Next: Hyperatlas: A New Framework for Image Federation
Up: High Performance Computing
Previous: High Performance Computing
Table of Contents - Subject Index - Author Index - Search - PS reprint - PDF reprint

Gagliardi, F. 2003, in ASP Conf. Ser., Vol. 314 Astronomical Data Analysis Software and Systems XIII, eds. F. Ochsenbein, M. Allen, & D. Egret (San Francisco: ASP), 357

The European Grid Infrastructure EGEE Project

Fabrizio Gagliardi1
CERN IT Division, 1211 Geneva 23, Switzerland

Abstract:

This paper describes the motivation for the EGEE (Enabling Grids for e-Science in Europe) proposal recently made to the EU and the background activity behind this initiative

1. Progress of DataGrid

The EU DataGrid project, the major grid development European effort, will complete its activity at the beginning of 2004. The results of its intense three years of activity show in a testbed that comprises 12 sites in 6 countries and which provides significant computing and storage resources to a community of approximately 500 users from thirteen different virtual organizations. The latest release of the DataGrid software has been successfully validated on a large set of applications, ranging from High Energy Physics to Bio-Informatics and Earth Observation. This software is now the basis of the current CERN Large Hadron Collider Grid Project first production infrastructure, the facility that is being setup for the analysis of data that will be produced by the new CERN accelerator (LHC). Although a considerable amount of work remains to be done, EDG, with its achievements, has proved the validity of the Grid concept and paved the way for the next generation Grid production infrastructure for a much wider multi-science international community.

2. The EGEE Vision

EGEE (Enabling Grids for E-Science in Europe) aims to integrate current national, regional and thematic Grid efforts, in order to create a seamless European Grid infrastructure for the support of the European Research Area. This infrastructure will be built on the EU Research Network GEANT and exploit Grid expertise that has been generated by projects such as the EU DataGrid project, other EU supported Grid projects and the national Grid initiatives such as UK e-Science, INFN Grid, Nordugrid and the US Trillium (cluster of projects).
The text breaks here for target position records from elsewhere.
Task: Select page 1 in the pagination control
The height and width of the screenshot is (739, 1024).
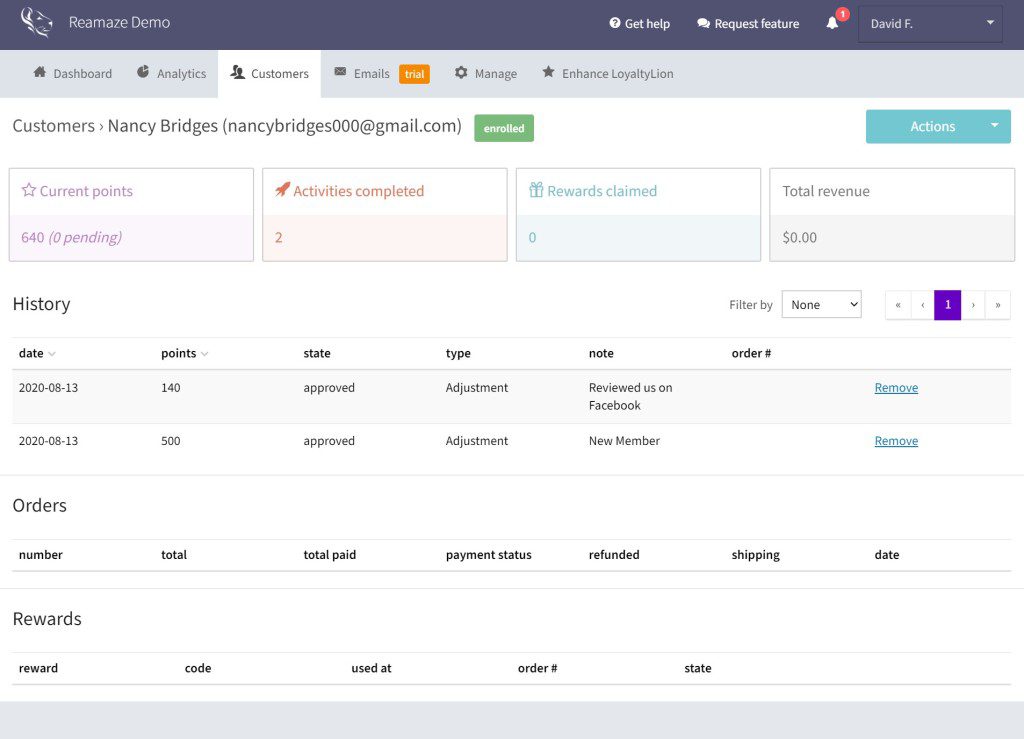Action: tap(947, 305)
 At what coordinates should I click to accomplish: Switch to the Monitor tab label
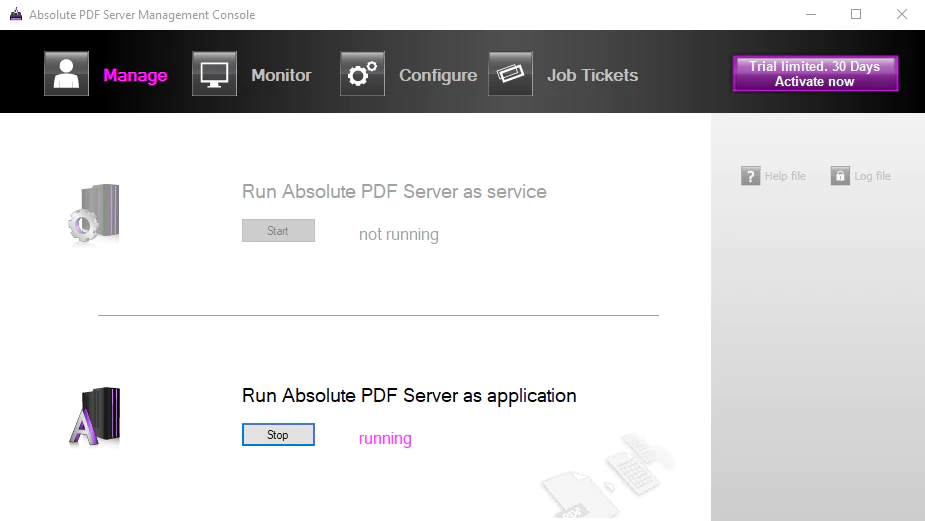tap(281, 75)
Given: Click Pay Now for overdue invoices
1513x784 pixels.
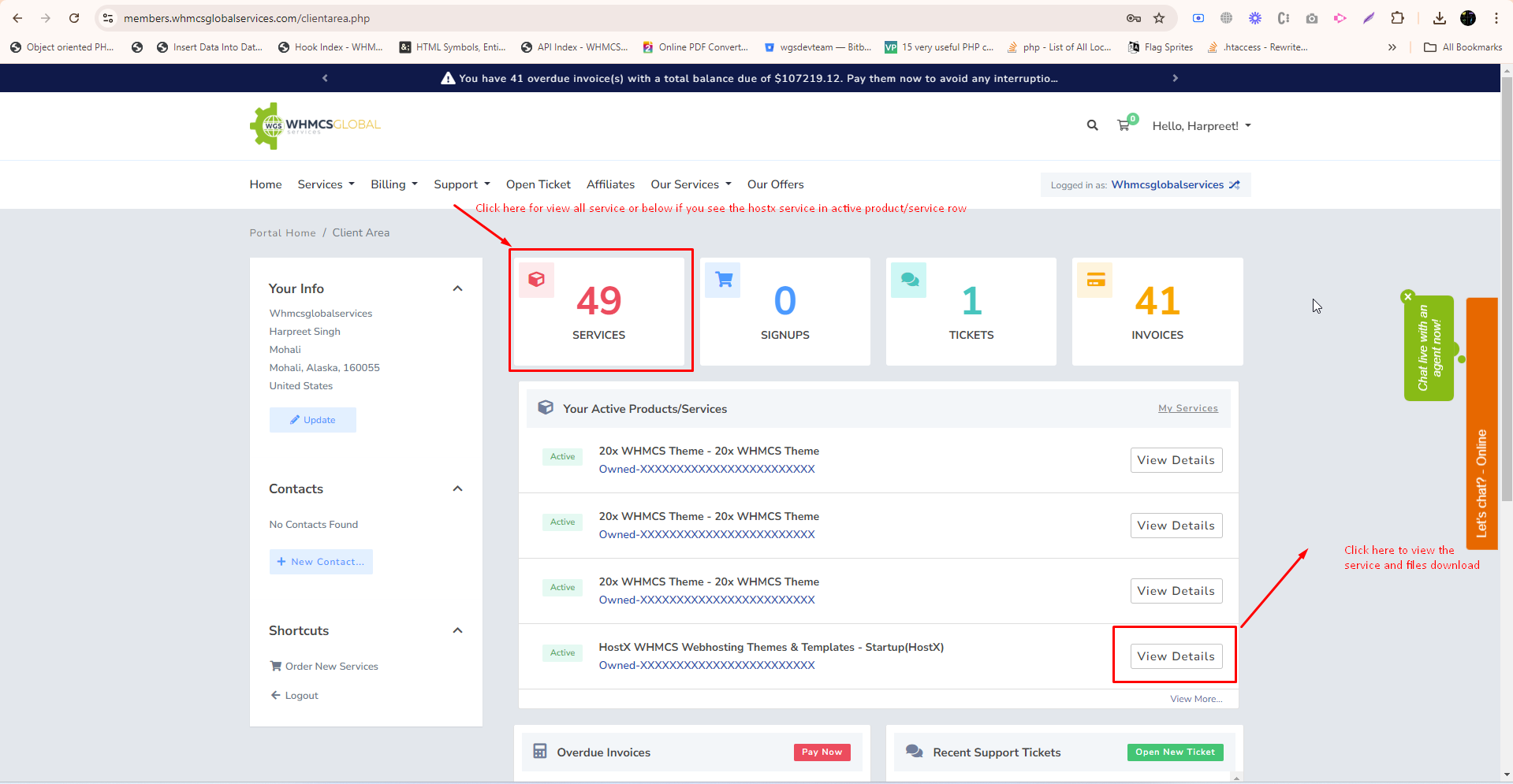Looking at the screenshot, I should click(822, 752).
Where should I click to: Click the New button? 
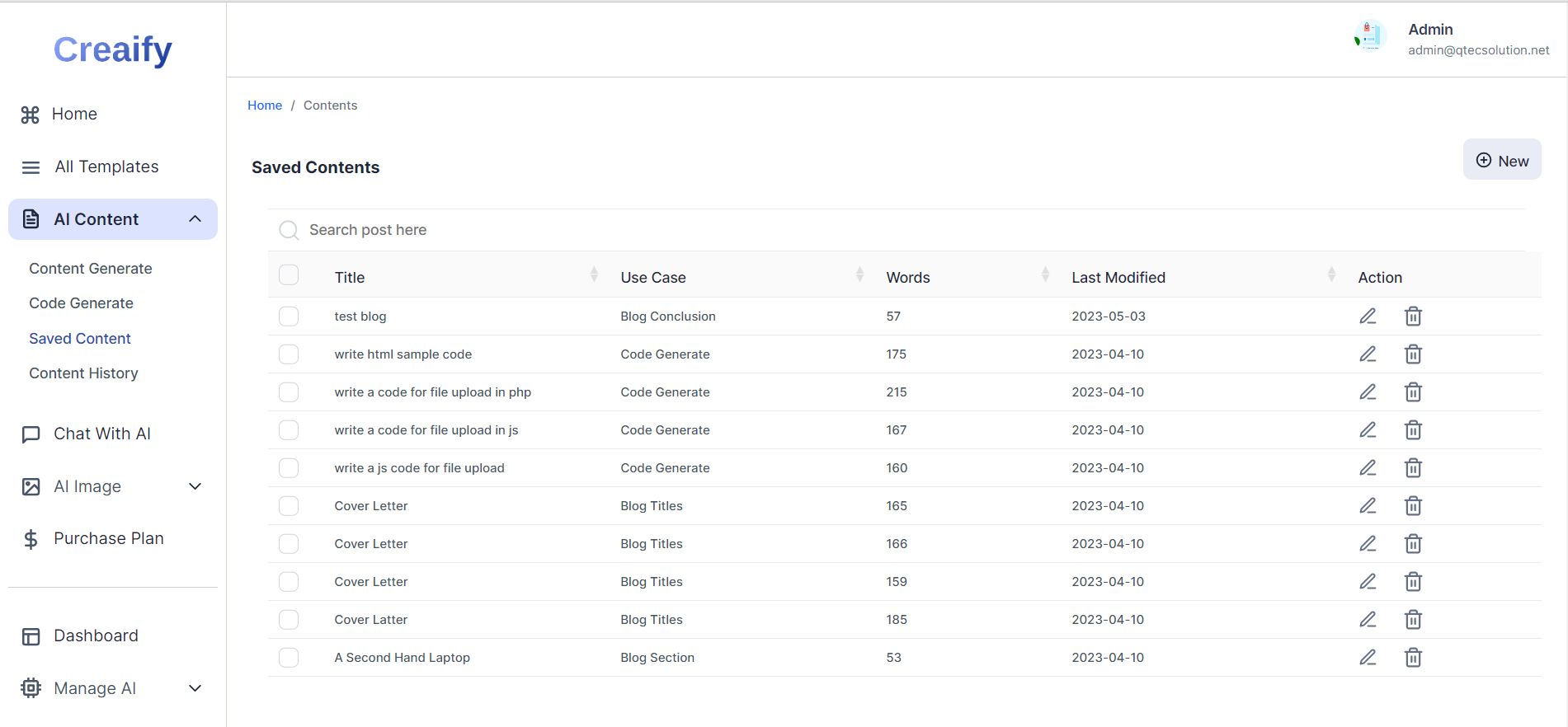point(1501,161)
The EGEE vision is that this Grid infrastructure will provide European researchers in academia and industry with a common market of computing resources, enabling round-the-clock access to major computing resources, independent of geographic location. This infrastructure will support distributed research communities, including relevant Networks of Excellence, which share common Grid computing needs and are prepared to integrate their own distributed computing infrastructures and agree common access policies. The resulting infrastructure will surpass the capabilities of local clusters and individual supercomputing centres in many respects, providing a unique tool for collaborative compute-intensive science (``e-Science'') in the European Research Area. Finally, the infrastructure will provide interoperability with other Grids around the globe, including the US NSF Cyberinfrastructure, contributing to efforts to establish a worldwide Grid infrastructure. The scope of the project is illustrated in Figure 1.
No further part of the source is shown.